The proposed rule would include a phase-in period for all companies, with the compliance date dependent on the company’s filer status, and an additional phase-in period for Scope 3 emissions disclosure.

The SEC decision on greenhouse gases indicates that the proposed rule’s comment period will remain open for 30 days after publication in the Federal Register, or 60 days after the date of issuance and publication on sec.gov, whichever period is longer. The full statements on the proposed rule by Chair Gary Gensler or Commissioner Hester Pierce are available on the SEC website.

Impact On Business

Many companies already provide GHG disclosures in annual sustainability reports and in disclosures to investors; however, there is wide discrepancies among these companies in terms of what information is shared, how detailed the shared information is, and the format in which the information is shared. The SEC’s proposed rule seeks to bring all companies into uniformity in terms of GHG reporting and disclosure. Investors have played a large part in driving the change by the SEC in the proposed rule, as investors are seeking exponentially more climate and environmental related information from companies every year. Investment professionals seek this information in order to better assess and understand risks that the company has financially related to climate.

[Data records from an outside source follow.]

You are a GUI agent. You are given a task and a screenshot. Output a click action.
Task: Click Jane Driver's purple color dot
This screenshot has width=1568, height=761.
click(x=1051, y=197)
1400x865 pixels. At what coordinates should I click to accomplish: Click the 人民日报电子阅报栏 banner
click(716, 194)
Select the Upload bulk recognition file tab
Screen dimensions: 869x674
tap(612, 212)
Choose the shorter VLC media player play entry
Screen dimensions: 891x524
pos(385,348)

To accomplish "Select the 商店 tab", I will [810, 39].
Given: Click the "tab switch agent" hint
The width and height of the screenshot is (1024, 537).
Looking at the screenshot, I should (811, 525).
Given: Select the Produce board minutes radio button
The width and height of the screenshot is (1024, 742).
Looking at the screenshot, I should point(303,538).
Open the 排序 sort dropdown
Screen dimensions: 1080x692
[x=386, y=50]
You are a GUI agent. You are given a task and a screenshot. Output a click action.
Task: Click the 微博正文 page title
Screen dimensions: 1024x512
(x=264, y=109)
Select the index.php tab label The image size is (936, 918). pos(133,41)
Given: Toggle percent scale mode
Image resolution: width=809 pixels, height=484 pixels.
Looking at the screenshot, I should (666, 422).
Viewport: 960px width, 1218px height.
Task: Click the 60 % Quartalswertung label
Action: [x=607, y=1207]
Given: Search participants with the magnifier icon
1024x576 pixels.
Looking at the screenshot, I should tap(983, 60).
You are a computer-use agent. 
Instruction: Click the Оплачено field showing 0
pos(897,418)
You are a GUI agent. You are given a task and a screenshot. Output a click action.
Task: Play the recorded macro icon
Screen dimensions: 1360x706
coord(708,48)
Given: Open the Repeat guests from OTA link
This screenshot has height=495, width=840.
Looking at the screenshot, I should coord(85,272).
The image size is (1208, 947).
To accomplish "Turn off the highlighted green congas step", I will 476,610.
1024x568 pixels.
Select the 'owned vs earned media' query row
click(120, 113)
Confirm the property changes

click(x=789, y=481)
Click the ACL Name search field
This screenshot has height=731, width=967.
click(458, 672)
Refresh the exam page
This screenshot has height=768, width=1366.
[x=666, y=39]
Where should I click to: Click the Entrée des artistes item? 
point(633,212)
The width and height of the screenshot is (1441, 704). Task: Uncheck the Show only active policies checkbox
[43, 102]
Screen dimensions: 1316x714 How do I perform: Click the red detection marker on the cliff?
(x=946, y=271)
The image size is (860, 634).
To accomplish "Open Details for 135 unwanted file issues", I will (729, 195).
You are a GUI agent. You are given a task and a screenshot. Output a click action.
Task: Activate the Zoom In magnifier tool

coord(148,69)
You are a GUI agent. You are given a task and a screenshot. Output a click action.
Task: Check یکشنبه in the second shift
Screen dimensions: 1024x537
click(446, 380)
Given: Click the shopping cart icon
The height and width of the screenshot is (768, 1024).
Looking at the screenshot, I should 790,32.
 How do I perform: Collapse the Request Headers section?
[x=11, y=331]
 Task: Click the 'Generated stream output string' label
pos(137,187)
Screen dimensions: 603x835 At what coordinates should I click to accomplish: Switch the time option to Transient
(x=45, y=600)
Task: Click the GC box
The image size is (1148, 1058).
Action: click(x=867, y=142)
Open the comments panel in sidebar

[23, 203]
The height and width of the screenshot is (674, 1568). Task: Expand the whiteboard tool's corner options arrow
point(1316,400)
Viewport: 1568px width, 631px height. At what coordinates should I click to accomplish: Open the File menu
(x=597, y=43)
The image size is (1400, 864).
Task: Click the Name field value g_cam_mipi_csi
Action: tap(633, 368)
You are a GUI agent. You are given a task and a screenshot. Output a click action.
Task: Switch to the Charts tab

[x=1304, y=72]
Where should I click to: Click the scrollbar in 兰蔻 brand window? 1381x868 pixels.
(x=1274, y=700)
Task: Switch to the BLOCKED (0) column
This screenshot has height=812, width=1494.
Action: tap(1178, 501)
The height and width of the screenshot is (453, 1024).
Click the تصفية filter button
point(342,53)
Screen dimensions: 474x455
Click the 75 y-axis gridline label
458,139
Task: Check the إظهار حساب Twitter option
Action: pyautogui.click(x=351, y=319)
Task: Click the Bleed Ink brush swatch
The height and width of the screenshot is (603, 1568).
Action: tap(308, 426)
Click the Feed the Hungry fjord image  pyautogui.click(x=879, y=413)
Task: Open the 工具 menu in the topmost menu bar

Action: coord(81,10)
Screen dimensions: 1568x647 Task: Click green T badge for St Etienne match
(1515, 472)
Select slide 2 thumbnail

The proposed disclosure requirements will add an increased level of scrutiny on companies that are not as far along in climate-control measures and data gathering as other companies. This will in turn increase scrutiny and accountability of board members for failure to deliver measured results as compared to competitors. It could also turn the SEC into the driving agency for climate disclosure enforcement actions.

While it is possible that any final SEC rule on GHG disclosures will be challenged in court, companies must nonetheless prepare now for changes that are, at least as of now, likely in the next several months. Failure to do so would not only have impact on SEC enforcement targeting, but also may lead to governance disruption by disgruntled shareholders over board or management inaction.